Le Premier ministre Benjamin Netanyahu devrait se rendre à Londres au début du mois de septembre et y rencontrer le Premier ministre britannique David Cameron.
 
On s’attend à ce que les deux dirigeants évoquent les questions régionales, avec un accent particulier sur l’accord nucléaire conclu le 14 juillet entre l’Iran et les puissances mondiales et Téhéran, selon la Deuxième chaîne de télévision israélienne.

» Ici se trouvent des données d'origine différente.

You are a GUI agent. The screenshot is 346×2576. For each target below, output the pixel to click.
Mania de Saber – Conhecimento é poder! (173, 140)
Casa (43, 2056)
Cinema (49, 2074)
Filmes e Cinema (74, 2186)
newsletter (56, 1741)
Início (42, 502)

Des responsables britanniques ont dit à la chaîne que Cameron envisage de discuter de la situation dans la bande de Gaza, des pourparlers de paix israélo-palestiniens au point mort, et de la guerre civile syrienne.

Un responsable israélien a confirmé au Times of Israel que Netanyahu envisageait de se rendre à Londres, mais n’a pas pu commenter au-delà.

La Grande-Bretagne est l’une des six puissances mondiales – avec la Chine, la France, l’Allemagne, la Russie et les Etats-Unis – qui ont signé l’accord avec l’Iran après une impasse de 13 ans sur son programme nucléaire controversé.

Il y a quelques semaines, Bemjamin Netanyahu avait réprimandé publiquement le ministre britannique des Affaires étrangères Philip Hammond dans une conférence de presse à Jérusalem à propos de l’accord nucléaire, qualifiant celui-ci d’ « échec de la diplomatie. »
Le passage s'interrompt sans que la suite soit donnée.